Hypoxia is important in F-18 FDG accumulation in thecoma-fibroma tumors on F-18 FDG PET/CT scans

Abstract

Several studies have noted benign thecoma-fibroma tumors with positive F-18 fluorodeoxyglucose (FDG) accumulation mimicking malignant ovarian tumors following F-18 FDG positron emission tomography (PET). The present study analyzed four cases with false-positive F-18 FDG PET/computed tomography (CT) diagnoses of thecoma-fibroma tumors as malignant tumors due to F-18 FDG accumulation, compared with eight cases of FDG-positive ovarian cancers and two cases of FDG-negative fibromas. Hypoxia inducible factor (HIF)-1α expression was examined in the six thecoma-fibroma tumors using reverse transcription-polymerase chain reaction (RT-PCR). The four F-18 FDG-positive cases exhibited higher cellularity, maximum standard uptake and signal intensity on T2-weighted imaging, and gadolinium (Gd) enhancement using magnetic resonance imaging than the two FDG-negative fibroma cases.
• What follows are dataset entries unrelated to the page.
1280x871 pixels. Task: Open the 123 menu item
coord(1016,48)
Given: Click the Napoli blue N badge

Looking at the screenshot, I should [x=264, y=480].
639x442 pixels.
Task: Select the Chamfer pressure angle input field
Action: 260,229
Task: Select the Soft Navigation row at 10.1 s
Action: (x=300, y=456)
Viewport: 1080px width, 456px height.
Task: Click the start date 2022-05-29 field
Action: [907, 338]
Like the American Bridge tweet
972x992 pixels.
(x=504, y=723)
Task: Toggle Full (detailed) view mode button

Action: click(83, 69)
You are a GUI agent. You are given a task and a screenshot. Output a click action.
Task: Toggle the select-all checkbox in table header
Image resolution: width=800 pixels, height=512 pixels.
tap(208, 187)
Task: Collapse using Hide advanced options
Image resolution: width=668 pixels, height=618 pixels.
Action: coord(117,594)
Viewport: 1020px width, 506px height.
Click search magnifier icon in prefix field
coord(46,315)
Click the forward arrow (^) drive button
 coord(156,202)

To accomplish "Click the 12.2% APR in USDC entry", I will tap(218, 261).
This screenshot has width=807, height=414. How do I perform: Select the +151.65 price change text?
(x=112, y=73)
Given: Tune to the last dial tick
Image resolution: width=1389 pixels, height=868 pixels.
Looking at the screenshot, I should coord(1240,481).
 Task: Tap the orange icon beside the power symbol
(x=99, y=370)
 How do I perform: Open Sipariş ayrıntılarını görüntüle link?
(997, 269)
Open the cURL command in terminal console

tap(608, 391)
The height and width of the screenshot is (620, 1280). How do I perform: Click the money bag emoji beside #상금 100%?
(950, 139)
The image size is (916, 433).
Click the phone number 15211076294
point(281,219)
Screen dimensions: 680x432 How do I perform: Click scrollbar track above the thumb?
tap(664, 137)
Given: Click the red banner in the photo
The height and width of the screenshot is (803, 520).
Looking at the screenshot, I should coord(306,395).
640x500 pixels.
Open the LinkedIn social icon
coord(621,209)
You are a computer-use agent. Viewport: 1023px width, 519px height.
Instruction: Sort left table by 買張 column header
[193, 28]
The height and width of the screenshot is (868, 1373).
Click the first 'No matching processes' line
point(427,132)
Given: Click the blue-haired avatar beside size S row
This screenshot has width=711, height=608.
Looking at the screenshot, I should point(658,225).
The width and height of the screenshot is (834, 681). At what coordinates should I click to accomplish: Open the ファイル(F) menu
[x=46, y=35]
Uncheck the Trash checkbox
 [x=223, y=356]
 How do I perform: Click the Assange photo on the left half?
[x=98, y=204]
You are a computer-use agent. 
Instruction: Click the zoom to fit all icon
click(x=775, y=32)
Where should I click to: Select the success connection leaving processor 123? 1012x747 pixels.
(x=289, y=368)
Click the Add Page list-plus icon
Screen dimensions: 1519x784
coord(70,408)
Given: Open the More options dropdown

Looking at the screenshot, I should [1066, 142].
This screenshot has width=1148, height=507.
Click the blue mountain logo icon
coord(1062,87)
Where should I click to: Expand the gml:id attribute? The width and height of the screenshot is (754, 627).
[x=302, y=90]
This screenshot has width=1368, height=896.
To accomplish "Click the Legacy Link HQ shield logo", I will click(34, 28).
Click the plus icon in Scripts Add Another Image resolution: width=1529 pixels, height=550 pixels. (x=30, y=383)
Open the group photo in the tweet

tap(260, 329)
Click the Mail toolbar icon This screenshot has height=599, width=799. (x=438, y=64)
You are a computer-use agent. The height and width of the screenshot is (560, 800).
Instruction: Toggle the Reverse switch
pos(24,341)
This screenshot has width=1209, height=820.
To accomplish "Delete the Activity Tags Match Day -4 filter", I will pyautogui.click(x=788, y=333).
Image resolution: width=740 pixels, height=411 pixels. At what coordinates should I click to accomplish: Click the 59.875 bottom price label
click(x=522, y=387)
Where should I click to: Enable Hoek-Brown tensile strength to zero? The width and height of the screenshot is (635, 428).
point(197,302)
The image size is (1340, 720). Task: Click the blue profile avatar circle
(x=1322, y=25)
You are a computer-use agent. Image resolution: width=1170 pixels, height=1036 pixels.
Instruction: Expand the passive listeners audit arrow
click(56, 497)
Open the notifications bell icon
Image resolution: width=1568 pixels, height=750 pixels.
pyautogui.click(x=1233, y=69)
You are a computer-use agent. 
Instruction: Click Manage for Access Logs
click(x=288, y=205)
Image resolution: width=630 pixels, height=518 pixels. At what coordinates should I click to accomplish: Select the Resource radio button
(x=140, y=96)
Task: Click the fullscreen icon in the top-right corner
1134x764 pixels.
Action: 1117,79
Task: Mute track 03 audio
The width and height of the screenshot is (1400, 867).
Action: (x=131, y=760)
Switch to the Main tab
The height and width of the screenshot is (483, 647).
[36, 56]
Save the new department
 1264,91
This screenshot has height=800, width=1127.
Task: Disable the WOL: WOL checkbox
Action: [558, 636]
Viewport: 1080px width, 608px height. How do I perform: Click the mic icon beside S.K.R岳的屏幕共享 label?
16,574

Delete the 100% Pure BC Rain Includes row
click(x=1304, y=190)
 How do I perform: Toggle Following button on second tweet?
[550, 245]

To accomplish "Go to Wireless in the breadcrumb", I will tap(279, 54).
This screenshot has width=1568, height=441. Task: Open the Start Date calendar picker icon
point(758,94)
In the F-18 FDG-positive thecoma-fibroma group, Ki-67 expression was low and LAT1 expression was not identified, ruling out the diagnosis and potential for malignancy. However, considerable glucose transporter 1, HIF-1α, and vascular endothelial growth factor expression was observed. HIF-1α expression was elevated in all four false-positive cases by RT-PCR. From these results, it was hypothesized that hypoxia due to elevated cellularity may stimulate HIF-1α expression and be associated with F-18 FDG accumulation in F-18-positive thecoma-fibroma tumors.